What could happen with your money if you would invest a couple years ago?


On the end of previous year (2018), after a lot of researches I made a decision to invest in shares of companies which, very likely, will pay dividends in the future. What is it exactly? Well, in general idea is very easy. If you’re a shareholder of company “X” and this company will decide to pay a divident for each share, then you’ll be rewarded for trustment and get a dividend multiplied by number of shares which you own.

I read many articles and books about it and, in my opinion, it’s one of the best investment opportunity. Why? Because if you will build your portfolio smart, then you can force your money to work for you and generate passive income which will give you financial freedom and better life. It has both, positives and negatives sides. For luck, negatives one rely only on our impation and greed. If you will manage all things clever, then it’s not likely that you will fail. In this post, I would like to reveal some real numbers. All of them are historical, but completely real.

Before I purchased my first shares, it was very difficult to make a decission which one I should buy. In the future I’ll write more about whole process, but now would like to redirect your attention to opportunity. So here we are. Exactly 2nd of January I bought:

British American Tobacco PLC (BAT): 18 stocks x £25 each one
Imperial Brands PLC (IMB): 22 stocks x £24 each one

Like I said earlier, in the future posts will be discovered more and more informations, but let’s have a look on second company from this list: Imperial Brands PLC. Based on historical results we have some interesting facts. First of all, price of shares. When we will come back to beginning of 2006 year, we could notice, that price of each share oscillated around £17.33 (it’s a price for 3rd of January 2006). For easier calculation let’s assume that you bought 1000 shares of this company and paid £17330 for them (I skipped commission cost to treat it hassle-free). After 2006, the worst moment (the lower price of each share) happened 14th of April 2009: £14.30. The highest price company achieved 16th of August 2016 and it was £41.39. Like you see, the difference between the lowest price, the highest price, purchase price and actual price (£24.87) are not spectacular.

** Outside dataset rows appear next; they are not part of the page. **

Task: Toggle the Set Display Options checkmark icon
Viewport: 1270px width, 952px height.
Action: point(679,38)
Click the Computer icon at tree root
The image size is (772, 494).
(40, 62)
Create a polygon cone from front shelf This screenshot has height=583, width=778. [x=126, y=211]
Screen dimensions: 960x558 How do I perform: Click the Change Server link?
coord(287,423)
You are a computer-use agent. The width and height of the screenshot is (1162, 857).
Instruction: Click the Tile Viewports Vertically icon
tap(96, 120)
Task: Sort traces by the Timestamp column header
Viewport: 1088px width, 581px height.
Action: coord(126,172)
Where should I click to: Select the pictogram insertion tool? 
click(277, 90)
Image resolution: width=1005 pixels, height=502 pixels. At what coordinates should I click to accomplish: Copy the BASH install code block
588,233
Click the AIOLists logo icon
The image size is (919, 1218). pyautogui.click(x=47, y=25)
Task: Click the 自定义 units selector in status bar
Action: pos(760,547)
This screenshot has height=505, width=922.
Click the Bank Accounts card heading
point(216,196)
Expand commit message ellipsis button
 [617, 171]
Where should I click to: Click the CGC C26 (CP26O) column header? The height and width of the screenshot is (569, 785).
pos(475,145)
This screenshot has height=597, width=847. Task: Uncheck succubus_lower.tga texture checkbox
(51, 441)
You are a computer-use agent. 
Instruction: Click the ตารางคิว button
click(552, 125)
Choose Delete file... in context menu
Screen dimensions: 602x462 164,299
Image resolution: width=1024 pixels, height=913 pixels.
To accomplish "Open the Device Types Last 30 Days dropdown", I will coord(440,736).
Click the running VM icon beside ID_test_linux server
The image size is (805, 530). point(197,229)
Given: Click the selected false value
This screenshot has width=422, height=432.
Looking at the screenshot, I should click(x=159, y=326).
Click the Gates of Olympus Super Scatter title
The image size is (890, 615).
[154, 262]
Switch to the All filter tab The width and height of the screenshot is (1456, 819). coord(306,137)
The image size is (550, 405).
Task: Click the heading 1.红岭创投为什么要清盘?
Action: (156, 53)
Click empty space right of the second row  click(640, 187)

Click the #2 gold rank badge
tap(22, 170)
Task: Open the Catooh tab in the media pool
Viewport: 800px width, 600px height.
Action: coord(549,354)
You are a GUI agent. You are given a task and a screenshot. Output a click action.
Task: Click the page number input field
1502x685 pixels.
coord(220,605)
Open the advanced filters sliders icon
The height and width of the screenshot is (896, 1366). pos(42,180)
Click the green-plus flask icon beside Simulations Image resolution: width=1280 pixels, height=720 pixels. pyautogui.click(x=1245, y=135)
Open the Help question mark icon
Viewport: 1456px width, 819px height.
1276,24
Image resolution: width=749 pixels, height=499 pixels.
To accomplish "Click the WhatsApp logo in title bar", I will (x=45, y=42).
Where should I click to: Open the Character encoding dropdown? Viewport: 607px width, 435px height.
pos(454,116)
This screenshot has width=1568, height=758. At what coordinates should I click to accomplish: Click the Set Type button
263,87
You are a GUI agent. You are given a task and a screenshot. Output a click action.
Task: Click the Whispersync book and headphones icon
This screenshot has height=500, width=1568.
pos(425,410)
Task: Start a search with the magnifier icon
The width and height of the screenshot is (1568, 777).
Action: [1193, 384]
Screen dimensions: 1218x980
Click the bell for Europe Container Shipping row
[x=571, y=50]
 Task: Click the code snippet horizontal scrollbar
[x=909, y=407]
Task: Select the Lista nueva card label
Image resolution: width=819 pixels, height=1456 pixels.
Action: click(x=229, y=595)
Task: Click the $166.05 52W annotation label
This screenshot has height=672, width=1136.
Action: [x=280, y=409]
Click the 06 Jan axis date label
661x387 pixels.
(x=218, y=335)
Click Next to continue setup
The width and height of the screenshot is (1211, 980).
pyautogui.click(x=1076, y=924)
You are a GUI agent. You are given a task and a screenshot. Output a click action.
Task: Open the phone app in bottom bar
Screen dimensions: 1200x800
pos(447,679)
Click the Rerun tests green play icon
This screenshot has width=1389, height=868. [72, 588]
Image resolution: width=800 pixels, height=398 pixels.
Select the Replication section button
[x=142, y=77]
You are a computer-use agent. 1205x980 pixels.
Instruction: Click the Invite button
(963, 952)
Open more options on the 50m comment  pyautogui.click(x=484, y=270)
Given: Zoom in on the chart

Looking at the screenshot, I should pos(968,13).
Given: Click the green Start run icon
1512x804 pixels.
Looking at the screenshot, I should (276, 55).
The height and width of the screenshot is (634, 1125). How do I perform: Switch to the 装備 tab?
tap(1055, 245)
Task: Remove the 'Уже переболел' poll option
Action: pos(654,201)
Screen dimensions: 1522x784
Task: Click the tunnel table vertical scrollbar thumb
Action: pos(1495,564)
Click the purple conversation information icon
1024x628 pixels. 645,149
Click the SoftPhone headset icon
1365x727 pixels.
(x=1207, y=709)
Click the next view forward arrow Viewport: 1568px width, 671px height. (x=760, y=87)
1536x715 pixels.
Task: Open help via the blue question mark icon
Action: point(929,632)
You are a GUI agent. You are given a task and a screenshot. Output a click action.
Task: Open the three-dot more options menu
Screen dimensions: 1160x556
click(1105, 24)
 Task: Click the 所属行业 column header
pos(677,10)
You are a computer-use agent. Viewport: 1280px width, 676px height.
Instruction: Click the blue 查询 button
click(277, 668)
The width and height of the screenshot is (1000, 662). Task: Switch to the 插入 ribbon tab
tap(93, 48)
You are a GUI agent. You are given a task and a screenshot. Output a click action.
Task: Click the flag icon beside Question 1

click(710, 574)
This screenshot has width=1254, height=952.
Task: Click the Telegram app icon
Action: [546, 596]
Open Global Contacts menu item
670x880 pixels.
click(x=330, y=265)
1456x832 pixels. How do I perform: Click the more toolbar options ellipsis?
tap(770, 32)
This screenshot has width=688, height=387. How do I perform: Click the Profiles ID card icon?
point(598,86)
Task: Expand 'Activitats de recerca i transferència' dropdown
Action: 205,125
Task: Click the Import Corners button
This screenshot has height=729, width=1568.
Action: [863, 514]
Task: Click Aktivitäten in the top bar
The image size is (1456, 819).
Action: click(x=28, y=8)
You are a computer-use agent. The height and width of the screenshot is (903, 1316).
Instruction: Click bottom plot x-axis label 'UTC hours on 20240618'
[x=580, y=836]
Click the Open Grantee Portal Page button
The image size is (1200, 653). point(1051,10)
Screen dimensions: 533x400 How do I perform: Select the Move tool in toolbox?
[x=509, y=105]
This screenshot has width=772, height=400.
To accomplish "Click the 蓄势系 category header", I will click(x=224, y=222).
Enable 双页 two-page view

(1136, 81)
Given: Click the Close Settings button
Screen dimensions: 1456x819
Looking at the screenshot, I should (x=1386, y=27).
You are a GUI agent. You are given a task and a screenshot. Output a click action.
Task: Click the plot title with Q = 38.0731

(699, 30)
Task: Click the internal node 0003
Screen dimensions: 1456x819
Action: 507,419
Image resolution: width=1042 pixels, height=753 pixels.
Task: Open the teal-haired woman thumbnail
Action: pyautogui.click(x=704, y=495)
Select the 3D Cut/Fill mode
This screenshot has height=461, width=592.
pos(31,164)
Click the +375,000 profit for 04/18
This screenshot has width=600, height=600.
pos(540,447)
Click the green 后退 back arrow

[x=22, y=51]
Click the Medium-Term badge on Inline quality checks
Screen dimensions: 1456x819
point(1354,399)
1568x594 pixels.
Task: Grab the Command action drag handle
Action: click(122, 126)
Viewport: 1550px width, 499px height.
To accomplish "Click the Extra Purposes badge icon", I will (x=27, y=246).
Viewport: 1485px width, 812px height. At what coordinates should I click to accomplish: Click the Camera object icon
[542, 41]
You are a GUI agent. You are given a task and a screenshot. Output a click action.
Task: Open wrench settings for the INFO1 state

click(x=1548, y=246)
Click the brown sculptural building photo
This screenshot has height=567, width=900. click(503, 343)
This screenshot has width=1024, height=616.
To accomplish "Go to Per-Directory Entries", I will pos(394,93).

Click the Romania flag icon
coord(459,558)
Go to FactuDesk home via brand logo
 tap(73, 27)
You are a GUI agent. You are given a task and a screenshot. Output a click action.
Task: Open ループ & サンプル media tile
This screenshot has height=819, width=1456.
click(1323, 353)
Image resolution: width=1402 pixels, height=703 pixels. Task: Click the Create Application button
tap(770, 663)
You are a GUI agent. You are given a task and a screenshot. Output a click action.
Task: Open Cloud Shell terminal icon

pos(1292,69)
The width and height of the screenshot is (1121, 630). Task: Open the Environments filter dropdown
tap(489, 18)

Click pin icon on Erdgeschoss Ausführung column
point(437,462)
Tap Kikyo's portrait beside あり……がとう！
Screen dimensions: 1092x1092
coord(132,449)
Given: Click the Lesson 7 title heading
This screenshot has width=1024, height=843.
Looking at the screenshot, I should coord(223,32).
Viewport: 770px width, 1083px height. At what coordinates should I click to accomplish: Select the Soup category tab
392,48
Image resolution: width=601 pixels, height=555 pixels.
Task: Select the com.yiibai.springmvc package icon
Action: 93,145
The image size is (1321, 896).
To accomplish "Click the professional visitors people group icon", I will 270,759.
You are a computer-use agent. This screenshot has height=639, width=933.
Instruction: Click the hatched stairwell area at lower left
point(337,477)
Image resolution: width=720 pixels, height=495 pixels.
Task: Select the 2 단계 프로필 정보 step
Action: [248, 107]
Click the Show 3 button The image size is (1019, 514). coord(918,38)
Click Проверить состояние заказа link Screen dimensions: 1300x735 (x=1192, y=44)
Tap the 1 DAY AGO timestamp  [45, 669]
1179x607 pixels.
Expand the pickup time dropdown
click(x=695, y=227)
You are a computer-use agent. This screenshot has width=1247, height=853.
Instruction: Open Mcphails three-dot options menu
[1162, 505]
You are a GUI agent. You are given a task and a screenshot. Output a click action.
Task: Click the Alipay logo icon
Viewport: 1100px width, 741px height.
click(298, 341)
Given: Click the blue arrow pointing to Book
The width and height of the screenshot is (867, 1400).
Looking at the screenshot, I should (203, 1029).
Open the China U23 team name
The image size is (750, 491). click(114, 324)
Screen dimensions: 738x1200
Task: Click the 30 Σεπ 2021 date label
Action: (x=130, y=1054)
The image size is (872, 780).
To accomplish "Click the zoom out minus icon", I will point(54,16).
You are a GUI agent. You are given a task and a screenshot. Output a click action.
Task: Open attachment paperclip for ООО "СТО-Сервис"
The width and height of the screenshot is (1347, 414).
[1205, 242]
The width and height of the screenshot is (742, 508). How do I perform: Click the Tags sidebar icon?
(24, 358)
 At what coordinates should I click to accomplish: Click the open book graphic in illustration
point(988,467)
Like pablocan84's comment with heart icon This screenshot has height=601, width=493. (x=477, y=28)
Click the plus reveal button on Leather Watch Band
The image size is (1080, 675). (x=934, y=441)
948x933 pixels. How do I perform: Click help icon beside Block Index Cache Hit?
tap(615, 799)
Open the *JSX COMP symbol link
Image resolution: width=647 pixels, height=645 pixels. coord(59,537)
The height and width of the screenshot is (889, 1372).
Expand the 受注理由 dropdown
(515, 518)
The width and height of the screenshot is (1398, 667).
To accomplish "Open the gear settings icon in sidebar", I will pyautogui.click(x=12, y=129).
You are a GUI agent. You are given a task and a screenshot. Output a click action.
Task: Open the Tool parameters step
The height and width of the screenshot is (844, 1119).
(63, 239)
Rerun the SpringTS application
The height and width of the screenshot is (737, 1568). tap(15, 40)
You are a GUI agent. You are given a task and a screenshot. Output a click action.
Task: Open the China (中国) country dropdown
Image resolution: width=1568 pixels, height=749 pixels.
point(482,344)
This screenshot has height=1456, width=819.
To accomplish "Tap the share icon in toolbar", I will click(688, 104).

Now let’s check how much money you would receive every year (since 2006) if you wouldn’t touch those shares. In 2006 you invested £17330 and in 1000 shares and did nothing later on. Here is a table represents each year:

2006 –> £0.539 per share (£539 for 1000 shares)
2007 –> £0.604 per share (£604 for 1000 shares)
2008 –> £0.631 per share (£631 for 1000 shares)
2009 –> £0.730 per share (£730 for 1000 shares)
2010 –> £0.843 per share (£843 for 1000 shares)
2011 –> £0.950 per share (£950 for 1000 shares)
2012 –> £1.056 per share (£1056 for 1000 shares)
2013 –> £1.164 per share (£1164 for 1000 shares)
2014 –> £1.281 per share (£1281 for 1000 shares)
2015 –> £1.410 per share (£1410 for 1000 shares)
2016 –> £1.552 per share (£1552 for 1000 shares)
2017 –> £1.7072 per share (£1707.2 for 1000 shares)
2018 –> £1.8779 per share (£1877.9 for 1000 shares)

If you will add each amount, the result would be quite impressive: £14345.1 And it’s very, very likely that you will get over £2000 in dividends in 2019. Let’s summarize all major facts:

Your investment: £17330
Your return: £14345.1 (82.78% of your investment)
Dividend in 2006: £0.539
Dividend in 2018: £1.8779 (increased by 248.40%)
Value of your shares: £24870 (21st of January 2019)
Potential annual passive income: £2000+

Yes, it’s not a mistake: you invested £17330, have withdrawn £14345 and still own shares worth almost £25000! It’s why I think that investing in shares of companies who are paying regular dividends it’s very lucrative decision. Of course, I skipped commissions and taxes here, but even with them (by the way, I’ll touch this thread in the future) it looks great. In this post I analyzed only one company: Imperial Brands PLC. It’s not smart to put all your money into one basket. But if you’re going to split your money for 10+ companies, then your investment should be even safer.

And one more thing… I didn’t calculate here what could happen if you would compound your dividends and bought next shares after each dividend is paid out. Well, here the magic starts, but let me leave this topic for future posts. I hope you this case study allows you to see this potential much wider than previously.